En juillet 1993, l'écrivain et journaliste Tahar Djaout est assassiné. Réunis à Strasbourg, des intellectuels du monde entier éprouvent alors la nécessité de mettre en place une structure qui leur permettrait de manifester leur soutien aux écrivains persécutés. Un appel signé par 300 auteurs débouche en 1994 sur la création du Parlement des écrivains, sous la présidence de Salman Rushdie qui met alors au point une "Déclaration d'indépendance". Lui succèdent à ce poste Wole Soyinka en 1997, puis Russell Banks en 2000. Et c'est en réponse à un appel du poète palestinien Mahmoud Darwish, membre fondateur du Parlement des écrivains, qu'une délégation se rend en Palestine en mars 2002.
Samir Abdallah et José Reynès reviennent sur la personnalité et le style de certains des écrivains qui faisaient partie de la délégation : Nous avons choisi de faire raconter la chronique du voyage par un Chinois, et en chinois ! (...) Bei Dao raconte le voyage avec beaucoup de simplicité, de précision et d'humour. Russell Banks, le président du Parlement des écrivains, est le représentant du groupe, il pense en direct. Christian Salmon a davantage une réflexion sur le langage et le territoire. Vincenzo Consolo est l'écrivain classique, avec des références à la tragédie grecque. Breyten Breytenbach prononce un "J'accuse" à la Zola, Juan Goytisolo décortique et analyse... Enfin, il y a la poésie magnifique de Mahmoud Darwish, qui est le leitmotiv du film."
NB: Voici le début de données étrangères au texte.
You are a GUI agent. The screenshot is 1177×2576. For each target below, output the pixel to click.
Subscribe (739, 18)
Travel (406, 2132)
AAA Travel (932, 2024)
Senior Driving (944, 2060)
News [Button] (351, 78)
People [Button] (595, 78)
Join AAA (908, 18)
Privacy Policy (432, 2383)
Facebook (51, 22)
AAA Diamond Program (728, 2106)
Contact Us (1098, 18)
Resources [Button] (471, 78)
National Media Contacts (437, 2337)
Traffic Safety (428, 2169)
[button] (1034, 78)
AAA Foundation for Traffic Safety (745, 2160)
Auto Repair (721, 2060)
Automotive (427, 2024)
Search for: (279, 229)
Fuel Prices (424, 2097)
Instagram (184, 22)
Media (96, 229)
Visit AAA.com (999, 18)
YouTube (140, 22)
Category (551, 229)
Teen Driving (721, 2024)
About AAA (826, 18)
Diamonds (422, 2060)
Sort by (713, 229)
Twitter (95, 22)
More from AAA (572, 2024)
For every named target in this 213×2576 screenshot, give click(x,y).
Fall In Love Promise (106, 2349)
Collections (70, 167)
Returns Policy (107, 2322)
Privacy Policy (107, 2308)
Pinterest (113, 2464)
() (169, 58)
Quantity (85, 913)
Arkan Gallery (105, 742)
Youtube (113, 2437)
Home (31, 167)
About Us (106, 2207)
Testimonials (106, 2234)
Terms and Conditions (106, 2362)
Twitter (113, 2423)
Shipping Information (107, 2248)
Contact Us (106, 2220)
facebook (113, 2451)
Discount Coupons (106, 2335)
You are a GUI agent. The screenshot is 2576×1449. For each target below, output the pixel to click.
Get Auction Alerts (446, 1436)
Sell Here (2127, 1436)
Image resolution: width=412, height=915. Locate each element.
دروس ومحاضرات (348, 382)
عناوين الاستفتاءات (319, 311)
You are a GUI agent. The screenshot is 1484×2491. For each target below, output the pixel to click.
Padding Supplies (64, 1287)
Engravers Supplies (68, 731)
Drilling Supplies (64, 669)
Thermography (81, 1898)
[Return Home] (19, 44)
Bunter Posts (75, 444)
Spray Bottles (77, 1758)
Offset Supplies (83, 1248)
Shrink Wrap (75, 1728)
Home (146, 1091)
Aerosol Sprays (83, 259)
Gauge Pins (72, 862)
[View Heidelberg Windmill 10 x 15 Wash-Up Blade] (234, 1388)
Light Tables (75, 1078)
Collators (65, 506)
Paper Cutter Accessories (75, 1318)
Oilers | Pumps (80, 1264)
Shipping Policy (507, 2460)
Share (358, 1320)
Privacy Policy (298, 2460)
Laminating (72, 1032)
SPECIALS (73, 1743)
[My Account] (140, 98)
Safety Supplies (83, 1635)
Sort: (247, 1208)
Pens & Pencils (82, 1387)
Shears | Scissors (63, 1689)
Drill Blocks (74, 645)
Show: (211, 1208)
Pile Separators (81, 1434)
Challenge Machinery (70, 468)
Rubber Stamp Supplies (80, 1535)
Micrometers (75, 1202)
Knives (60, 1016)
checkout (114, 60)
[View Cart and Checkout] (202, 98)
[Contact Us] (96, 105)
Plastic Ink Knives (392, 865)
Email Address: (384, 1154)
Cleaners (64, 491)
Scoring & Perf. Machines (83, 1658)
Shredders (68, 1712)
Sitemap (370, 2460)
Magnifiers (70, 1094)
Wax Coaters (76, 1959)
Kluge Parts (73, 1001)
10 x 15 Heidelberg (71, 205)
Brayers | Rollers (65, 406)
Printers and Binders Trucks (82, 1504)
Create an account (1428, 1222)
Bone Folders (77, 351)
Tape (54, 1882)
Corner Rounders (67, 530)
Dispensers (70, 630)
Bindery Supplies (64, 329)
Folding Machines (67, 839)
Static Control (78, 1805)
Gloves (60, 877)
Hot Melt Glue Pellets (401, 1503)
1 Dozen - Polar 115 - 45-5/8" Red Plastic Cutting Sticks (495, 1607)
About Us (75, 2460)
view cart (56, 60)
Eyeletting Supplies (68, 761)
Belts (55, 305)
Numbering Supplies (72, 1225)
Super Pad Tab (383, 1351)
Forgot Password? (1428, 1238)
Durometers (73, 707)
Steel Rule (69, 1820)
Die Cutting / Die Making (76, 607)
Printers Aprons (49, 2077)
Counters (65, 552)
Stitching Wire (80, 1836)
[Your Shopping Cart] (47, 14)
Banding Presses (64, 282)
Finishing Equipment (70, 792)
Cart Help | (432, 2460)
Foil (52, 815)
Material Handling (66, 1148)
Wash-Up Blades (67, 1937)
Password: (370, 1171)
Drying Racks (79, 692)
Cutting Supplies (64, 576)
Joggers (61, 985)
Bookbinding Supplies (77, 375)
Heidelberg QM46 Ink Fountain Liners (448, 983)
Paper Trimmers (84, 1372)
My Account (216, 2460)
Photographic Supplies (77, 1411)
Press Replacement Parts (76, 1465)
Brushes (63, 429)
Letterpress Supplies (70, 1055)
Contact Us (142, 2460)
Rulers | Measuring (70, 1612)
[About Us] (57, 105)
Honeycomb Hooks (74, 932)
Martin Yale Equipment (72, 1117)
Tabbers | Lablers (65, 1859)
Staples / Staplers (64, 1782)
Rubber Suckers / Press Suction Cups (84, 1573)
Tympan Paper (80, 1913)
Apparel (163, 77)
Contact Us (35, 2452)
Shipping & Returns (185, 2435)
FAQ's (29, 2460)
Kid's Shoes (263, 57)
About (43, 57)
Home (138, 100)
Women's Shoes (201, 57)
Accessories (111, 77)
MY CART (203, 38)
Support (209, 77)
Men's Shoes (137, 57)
Des écrivains venus du monde entier sont venus faire entendre leur voix en Palestine, et les cinéastes ont été particulièrement soucieux de rendre compte de la variété des langues parlées : "Dès le début du voyage, au théâtre Al Kassaba de Ramallah, chaque écrivain a dit un texte dans sa langue, devant des gens qui, pour certains, avaient mis deux jours pour arriver", soulignent-ils. "C'était un moment très intense. Au-delà des mots, quelque chose passait. Nous avons voulu rendre cela sensible, et construire le film sur cette polyphonie. C'est pourquoi, après le voyage, nous avons revu les écrivains pour les enregistrer dans leur langue, chacun lisant le texte qu'il avait écrit à son retour. Il s'agissait de créer un point de rencontre entre ces paroles et les images. Comment rendre cinématographiquement la langue et l'écriture. C'est là que se situe notre proposition de cinéma." Rappelons que dans le film se côtoient notamment un Espagnol (Goytisolo), un Nigérian (Soyinka), un Italien (Consolo) et un Sud-Africain (Breytenbach).